The formulation of probiotic dry powder for combating P. aeruginosa infection was further explored by Glieca et al. and Tran et al. Spray-dried inhalable dry powders of L. plantarum, L. rhamnosus, and L. acidophilus were prepared, preserving bacterial viability. Three concentrations of CFU 109, 5 × 109, and 1010 CFU/mL were dispersed into PBS or Ringer’s solution and taken for spray drying at a 135 °C inlet temperature. Lactose and leucine at a 70/30 ratio were used as a matrix for bacterial colony. The bacteria withstood the processing parameters, decreasing by only 1 log CFU, and that was maintained for up to a month. Particle characterization confirmed the respirability of powder and its potential for lung deposition. L. plantarum powder exhibited a potential antibacterial effect against P. aeruginosa. Interestingly, the lactic acid bacteria survived at an inlet temperature of 135 °C, although no report was found that these bacteria are viable up to 100 °C [156]. The excipients probably made a protective layer on the colony of the bacteria. To avoid the thermal detrimental effects on probiotics, the SFD method was adopted to prepare the DPI of Lactobacillus rhamnosus GG (LGG). However, the optimized formulation (LGG–leucine–lactose–mannitol = 35: 5: 15: 45 w/w%) exhibited a 0.9 log reduction in cell viability [157]. Apart from heat, other processing parameters may influence cell viability and should be systematically evaluated in future studies.
Oral probiotics can be employed to modulate immune responses, reduce bacterial load, and improve resistance to P. aeruginosa infections in the lungs. The relationship between the GIT and lung microbiomes, however, remains only partially understood, and it is unclear whether the translocation of healthy gut bacteria or their products from the GIT to the lungs is more important. As a greater understanding of the gut–lung axis emerges, so will opportunities for inhaled probiotics and their products.

6. Prospects for Synergistic Combinations of Antibiotics and Biologics

Synergistic combination is a delivery strategy to improve the bactericidal effects of two or more agents by more than the sum of their effects by the mutual or one-sided modulation of pharmacokinetics and pharmacodynamics.

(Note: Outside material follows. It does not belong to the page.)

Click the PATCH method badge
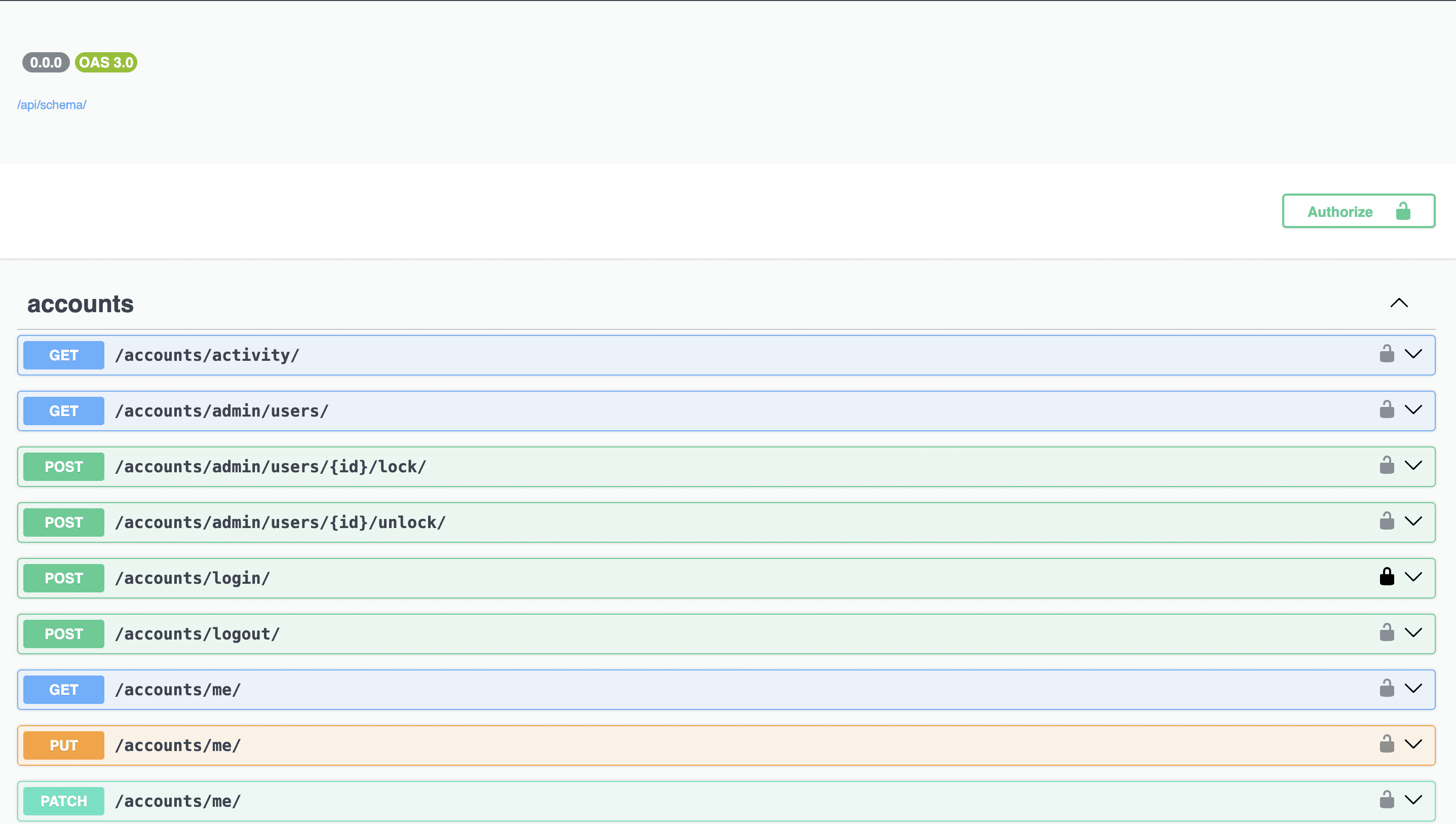This screenshot has height=824, width=1456. click(x=64, y=801)
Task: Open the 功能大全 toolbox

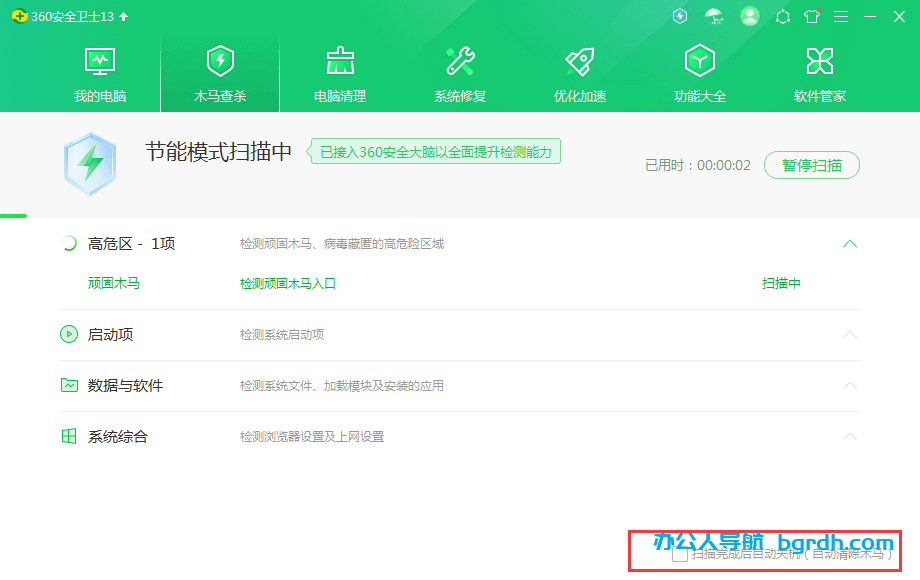Action: point(699,70)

Proteins and other biologics commonly interfere with antibiotic uptake, immune response, and bacterial enzymatic protection, potentiating activity.
Two brevinin-1 peptides were combined with kanamycin, ciprofloxacin, and tetracycline and exhibited potentiation of drug activity against P. aeruginosa by decreasing the MIC 4–25-fold compared to the drug alone [158]. Similarly, another study reported the potential synergistic effects of the IB-367 protein with imipenem and colistin against 24 g-negative strains of bacteria, including six of P. aeruginosa [159]. In a bacteriophage synergy evaluation, the phage of P. aeruginosa (EPA1) was applied on a 48 hr old biofilm with seven antibiotics, such as ciprofloxacin, meropenem, tetracycline, erythromycin, gentamicin, kanamycin, and chloramphenicol, and showed a synergistic reduction in bacterial counts on biofilm [160]. Lin et al. used a powder of the synergistic combination of bacteriophage (PEV20) and ciprofloxacin in an acute lung infection model for neutropenic mice. The combination significantly decreased the bacterial loads of P. aeruginosa in the lungs by 5.9 log10 (p < 0.005), whereas PEV20 or ciprofloxacin alone did not cause an obvious reduction [161]. In addition, probiotics (Lactobacillus casei, L. rahmnosus) with aminoglycosides synergistically reduced the MIC and MBC of P. aeruginosa [162].
Innate Defence Regulator-1018 (IDR1018) was investigated for synergistic anti-TB activity combined with N-acetyl cysteine (NAC). The PLGA microsphere formulation exhibited significantly increased mucosal barrier disruption by 4.1-fold and reduced the bacterial load by approximately 3.02 log CFU/mL [131]. Thus, the synergistic combination may potentiate antibiofilm activity, which is important for P. aeruginosa eradication from the respiratory tract.
Research should influence antibiotic–peptide synergy by defining critical synergy thresholds as the synergy-defining Fractional Inhibitory Concentration Index (FICI), optimizing pharmacokinetic/pharmacodynamic targets, integrating regulatory control frameworks, and addressing priority gaps in resistance management to guide pulmonary product development and clinical application. It is not just a way to enhance drug activity but a strategy to minimize the need for novel antibiotic molecules to manage the drug resistance crisis.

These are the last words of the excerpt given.